** Opening Given records block **
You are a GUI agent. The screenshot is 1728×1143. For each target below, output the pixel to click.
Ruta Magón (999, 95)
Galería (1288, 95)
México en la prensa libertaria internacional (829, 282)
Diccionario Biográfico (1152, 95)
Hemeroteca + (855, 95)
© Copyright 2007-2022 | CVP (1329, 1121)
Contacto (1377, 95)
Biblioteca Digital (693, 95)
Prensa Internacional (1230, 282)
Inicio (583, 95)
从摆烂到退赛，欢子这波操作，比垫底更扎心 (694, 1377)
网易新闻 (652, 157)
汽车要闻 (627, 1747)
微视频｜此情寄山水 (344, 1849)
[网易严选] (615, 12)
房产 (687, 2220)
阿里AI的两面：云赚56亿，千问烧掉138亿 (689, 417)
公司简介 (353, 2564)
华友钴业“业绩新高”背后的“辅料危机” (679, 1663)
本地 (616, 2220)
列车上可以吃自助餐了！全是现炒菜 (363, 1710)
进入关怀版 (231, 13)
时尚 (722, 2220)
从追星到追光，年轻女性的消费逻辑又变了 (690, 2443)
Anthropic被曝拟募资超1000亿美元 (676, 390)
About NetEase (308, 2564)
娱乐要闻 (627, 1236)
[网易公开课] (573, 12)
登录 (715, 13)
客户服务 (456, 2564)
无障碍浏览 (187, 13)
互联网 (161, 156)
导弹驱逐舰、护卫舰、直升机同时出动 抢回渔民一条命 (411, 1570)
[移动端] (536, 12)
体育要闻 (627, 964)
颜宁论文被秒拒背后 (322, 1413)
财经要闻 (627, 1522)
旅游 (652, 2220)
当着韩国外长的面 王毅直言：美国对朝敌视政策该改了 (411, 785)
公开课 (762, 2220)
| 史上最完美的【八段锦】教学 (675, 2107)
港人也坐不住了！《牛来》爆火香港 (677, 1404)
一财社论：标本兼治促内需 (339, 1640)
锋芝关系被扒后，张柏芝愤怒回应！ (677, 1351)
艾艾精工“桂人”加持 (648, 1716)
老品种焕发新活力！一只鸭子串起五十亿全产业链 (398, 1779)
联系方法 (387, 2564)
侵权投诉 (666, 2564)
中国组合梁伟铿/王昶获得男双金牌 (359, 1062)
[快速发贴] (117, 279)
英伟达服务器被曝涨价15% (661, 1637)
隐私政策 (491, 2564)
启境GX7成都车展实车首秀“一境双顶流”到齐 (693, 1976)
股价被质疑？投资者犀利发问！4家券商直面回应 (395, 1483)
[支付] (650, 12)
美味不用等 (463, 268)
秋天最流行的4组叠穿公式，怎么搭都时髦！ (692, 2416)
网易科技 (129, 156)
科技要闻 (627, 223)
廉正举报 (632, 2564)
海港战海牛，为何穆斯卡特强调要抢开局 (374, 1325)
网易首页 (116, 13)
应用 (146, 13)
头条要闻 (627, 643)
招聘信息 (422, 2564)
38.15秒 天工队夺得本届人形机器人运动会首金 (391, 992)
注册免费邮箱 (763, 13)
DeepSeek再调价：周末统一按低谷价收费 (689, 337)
** Closing Given records block **
[Instructions to follow]: Only the lines from the one with "史上最完美的【八段锦】教学 (675, 2107)" through the end of the records above are to be copied, exactly as written.

[Task output]:
| 史上最完美的【八段锦】教学 (675, 2107)
港人也坐不住了！《牛来》爆火香港 (677, 1404)
一财社论：标本兼治促内需 (339, 1640)
锋芝关系被扒后，张柏芝愤怒回应！ (677, 1351)
艾艾精工“桂人”加持 (648, 1716)
老品种焕发新活力！一只鸭子串起五十亿全产业链 (398, 1779)
联系方法 (387, 2564)
侵权投诉 (666, 2564)
中国组合梁伟铿/王昶获得男双金牌 (359, 1062)
[快速发贴] (117, 279)
英伟达服务器被曝涨价15% (661, 1637)
隐私政策 (491, 2564)
启境GX7成都车展实车首秀“一境双顶流”到齐 (693, 1976)
股价被质疑？投资者犀利发问！4家券商直面回应 (395, 1483)
[支付] (650, 12)
美味不用等 (463, 268)
秋天最流行的4组叠穿公式，怎么搭都时髦！ (692, 2416)
网易科技 (129, 156)
科技要闻 (627, 223)
廉正举报 (632, 2564)
海港战海牛，为何穆斯卡特强调要抢开局 (374, 1325)
网易首页 (116, 13)
应用 (146, 13)
头条要闻 (627, 643)
招聘信息 (422, 2564)
38.15秒 天工队夺得本届人形机器人运动会首金 (391, 992)
注册免费邮箱 (763, 13)
DeepSeek再调价：周末统一按低谷价收费 (689, 337)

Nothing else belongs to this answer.